Scaling Services using Docker Container

3/19/2018

I am running a java service in docker which is basically a socket server. I am able to run this using docker container and able publish and expose the port on the host machine and able to connect using client. All okay so far.

This java service is single threaded and needs to be that way. So to be able to serve multiple requests concurrently, I need to be able to scale this - by spawning multiple docker containers on the fly to run on different ports

I am thinking of writing a “listener” which will receive the requests from clients, spawn a docker container with the java service on a random port, share the ip and port to the client and from that point onwards, client will directly connect with the docker based java service. So basically write a broker to handle this using docker SDK. Does this approach sound correct ? is there any other better way of handling this ?

Thanks

Edits

What I need is "Scale on demand" - one new instance per client request. Not like scaling for load balancing or high availability. So I need to be able to share the IP and port for the newly spawned docker container to the client and client can thereafter directly connect with the container.

Edit #2

I set up Kubernetes and deployed a dummy java socket service on it. I have two nodes both with a public ip. I confirmed that I am able to connect to the server socket in both ways (1) by connecting to the load balancer of the service on the required host port (2) by connecting to the public ip of both the nodes on the random port acquired by the container and mapped to the required host port

This means that if I write a script on start-up of the container to post the container(node) ip and the random port it has acquired, to some external entity like MongoDB or something similar, my broaker can then share that with the client program to start communicating directly.

Does that sound doable?

-- Abhay Chaware
docker
docker-swarm
kubernetes
swarm

1 Answer

3/19/2018

You are simply reinventing the wheel. There are already available tools to achieve what you want.
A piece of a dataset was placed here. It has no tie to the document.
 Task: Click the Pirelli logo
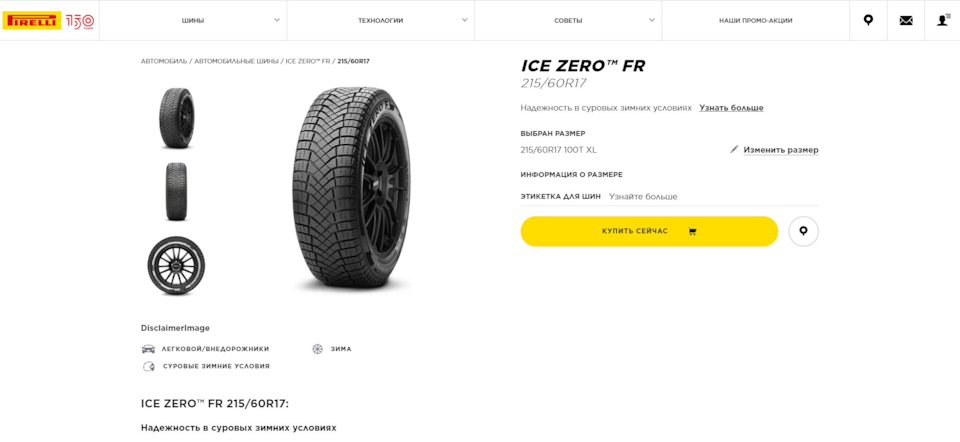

Natively for Docker there is Docker swarm. It is the native container orchestration framework for Docker containers. Container instances in Docker swarm are load balanced by default.

You just specify the number of replicas you want of a container and requests coming in will be load balanced among all the instances in the swarm.

A client shouldn't know what the IP of the container is. A client only knows the host machine IP/DNS and the port on which the container is listening. The client requests to this host will then be load balanced in a round-robin fashion.